Народ гудел и волновался. Появление посольств от разных городов и областей, почтивших своим присутствием Великие Панафинеи, вызвало бурю восторга. Громкими, радостными кликами приветствовала толпа и победителей на состязаниях. Им подавали венки и букеты цветов. Лишь с большим трудом удалось Гиппарху пробраться к нужному ему храму. Не успел он, однако, ступить на невысокую лестницу, ведшую в святилище, как произошло что-то необычайное. В толпе раздались крики дикого ужаса. Люди живой стеной подались вперёд, теснимые горсткой молодых людей в широких плащах, насильно пролагавших себе путь к Леокорию.

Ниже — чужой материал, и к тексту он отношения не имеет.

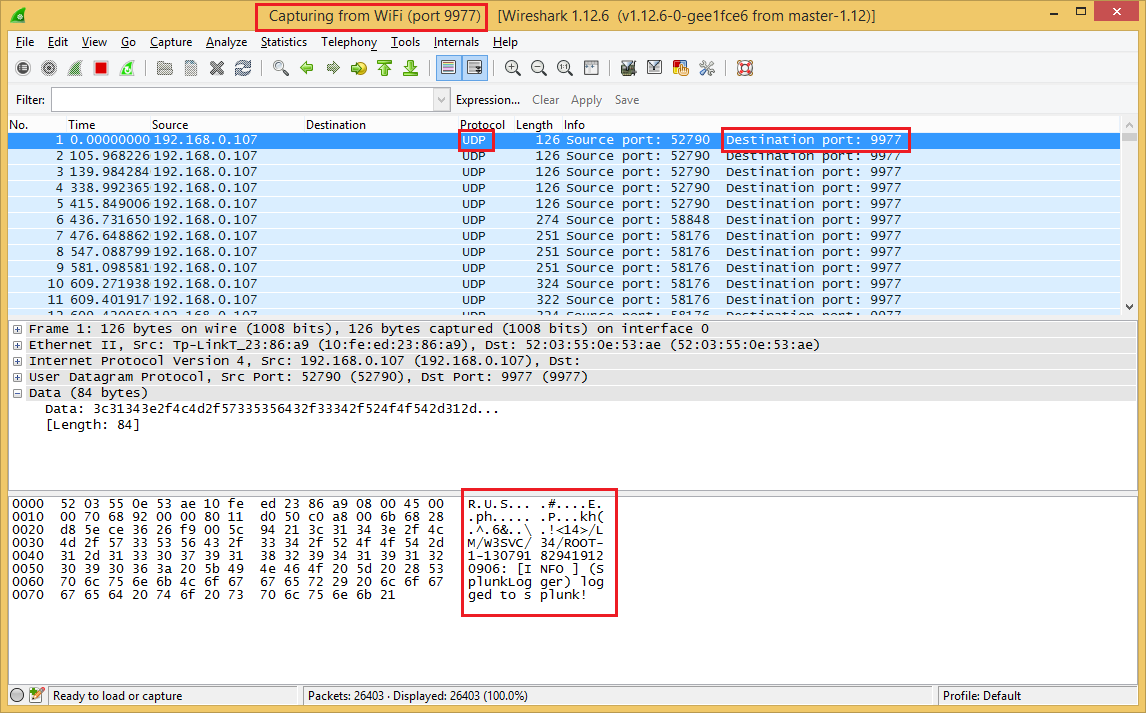The height and width of the screenshot is (713, 1146).
Task: Toggle packet list colorizing
Action: [448, 68]
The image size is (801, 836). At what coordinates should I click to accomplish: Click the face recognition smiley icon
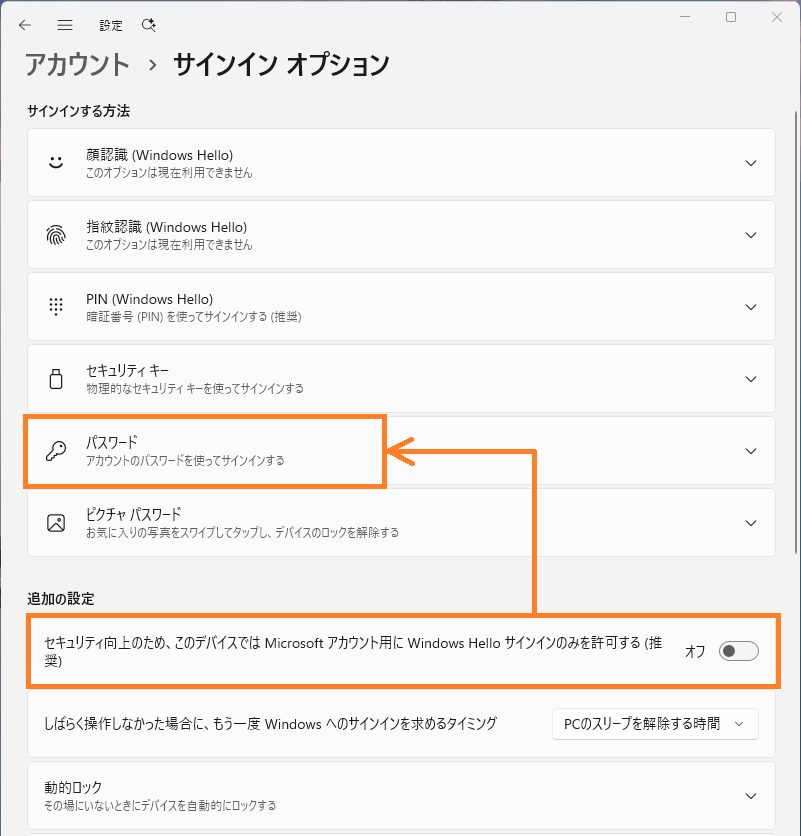point(56,162)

Гиппарх невольно обратил внимание на нарушителей порядка и только собрался принять меры к их обузданию, как перед ним мелькнуло разъярённое лицо Гармодия. С громким криком:
— Смерть подлому деспоту и насильнику! Смерть негодяю, посягнувшему на честь гефирийцев! Смерть, смерть тебе, собака! — юноша набросился на Гиппарха. В воздухе сверкнуло лезвие кинжала. В ту же минуту тиран, пронзённый в самое сердце, с тихим стоном упал на землю. Ещё миг — и телохранители Гиппарха зарубили Гармодия.

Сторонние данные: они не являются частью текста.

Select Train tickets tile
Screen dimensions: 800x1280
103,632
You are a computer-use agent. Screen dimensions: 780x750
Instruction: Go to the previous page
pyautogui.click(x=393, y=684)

Воздух огласился криками ужаса и воплями женщин и детей. Процессия расстроилась. Афиняне оцепенели от неожиданности...
Вечером того же дня темница на афинском Акрополе приняла в свои мрачные недра Аристогитона, Крития, Каллиника, Ксантиппа, Аристокла и прекрасную Леену. Гиппий, сын Писистрата, решил жестоко отомстить заговорщикам за смерть любимого брата.
VI. АРИСТОГИТОН
Месяц Гекатомбеон 514 г. сменился Метагейтнионом (августом), и до сих пор население Аттики и особенно Афин не могло оправиться от неожиданного убийства тирана Гиппарха и последовавших непосредственно за этим событием обысков, арестов и притеснений. Гиппий, никогда не отличавшийся чрезмерной доступностью для народа, после смерти брата окончательно замкнулся в своём доме на Акрополе, и увидеть его на улицах и площадях города можно было теперь лишь очень редко. Огромная толпа телохранителей, число которых сравнительно с прежним было утроено, сопровождала его повсюду и зорко следила за тем, чтобы никто из обывателей не смел приблизиться к их повелителю более, чем на расстояние десяти копий. Стража на Акрополе и особенно при входе во дворец и внутри его была значительно усилена; по ночам отряды вооружённых воинов обходили улицы, площади и даже предместья города. За всеми дорогами и городскими воротами был установлен самый тщательный надзор, и все лица, вызывавшие мало-мальское подозрение, немедленно схватывались и подвергались допросу.